Assigned task A: According to the article about Anna Grace Stout, how many students nationwide does the Mayo Clinic choose for its Summer Undergraduate Program?
Assigned task B: Continue the article about Anna Grace Stout, starting after its last sentence.
[Document excerpt — start]
OXFORD, Miss. – University of Mississippi senior Anna Grace Stout of Carthage used her experience at the University of Mississippi Medical Center Bioethics Fellowship to gain acceptance to a prestigious Mayo Clinic Summer Program.
The Mayo Clinic Summer Undergraduate Program in Biomedical Ethics Research pairs students with a faculty mentor for summer research. Stout was paired this summer with Dr. Megan Allyse, who specializes in reproductive ethics and women’s health, and Dr. Katherine Carroll, a medical sociologist, on two separate projects.
Stout participated in qualitative research in the women’s health field and conducted focus groups while she also helped develop a codebook for Carroll.
Because the Mayo Clinic chooses only five students nationwide for the Summer Undergraduate Program, Stout was in a select group of participants. She credits her experience in summer 2014 as a UM Medical Center fellow as being crucial to being accepted into the Mayo Clinic program.
“My experience at UMMC allowed me to bring a new perspective to the table,” Stout said. “While there, I experienced firsthand the ethical dilemmas our state faces.”
Because she is majoring in public policy leadership with double minors in chemistry and biology, Stout seems like an unorthodox applicant for the medical programs. However, Stout said her studies have given her invaluable experience benefitting both the Mayo Clinic program and the UM Medical Center fellowship.
[Document excerpt — finish]
[Record extracts — start]
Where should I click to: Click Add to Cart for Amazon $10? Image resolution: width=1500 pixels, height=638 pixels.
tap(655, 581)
[Record extracts — finish]
[Record extracts — start]
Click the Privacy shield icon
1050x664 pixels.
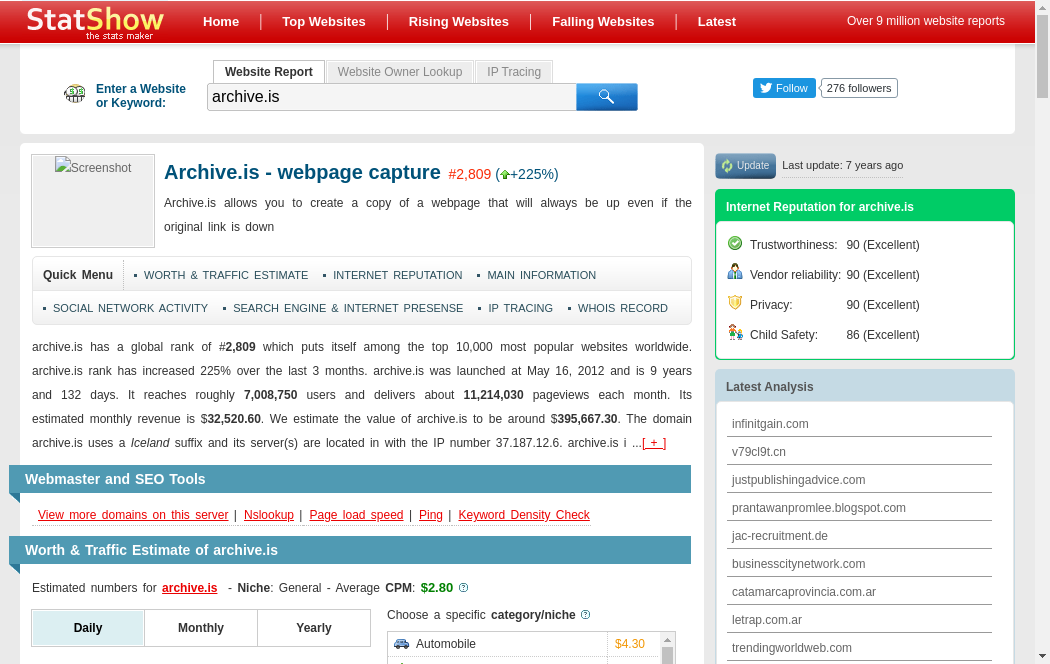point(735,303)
[Record extracts — finish]
Exercise output A: Five students.

Exercise output B:
“I chose public policy leadership because I believe that an understanding of the policy realm and health policies is invaluable for both aspiring and practicing physicians,” Stout said.
Through her participation in the Trent Lott Leadership Institute, Stout said she learned communication and time-management skills that make her a more competitive and well-rounded student.
Now that she has completed both programs, Stout said she is eager to bring her knowledge back to her home state.
“As a Mississippian and an aspiring physician, I hope to help make strides towards improving health care in our state,” Stout said.
She was able to use her experience in both programs to organize the university’s first poverty simulation program. The program’s purpose is to demonstrate poverty’s extensive impact on the community.
“My aim is to apply what I have learned over the years as I continue to work towards a better understanding of the factors that impact our health care system,” Stout said.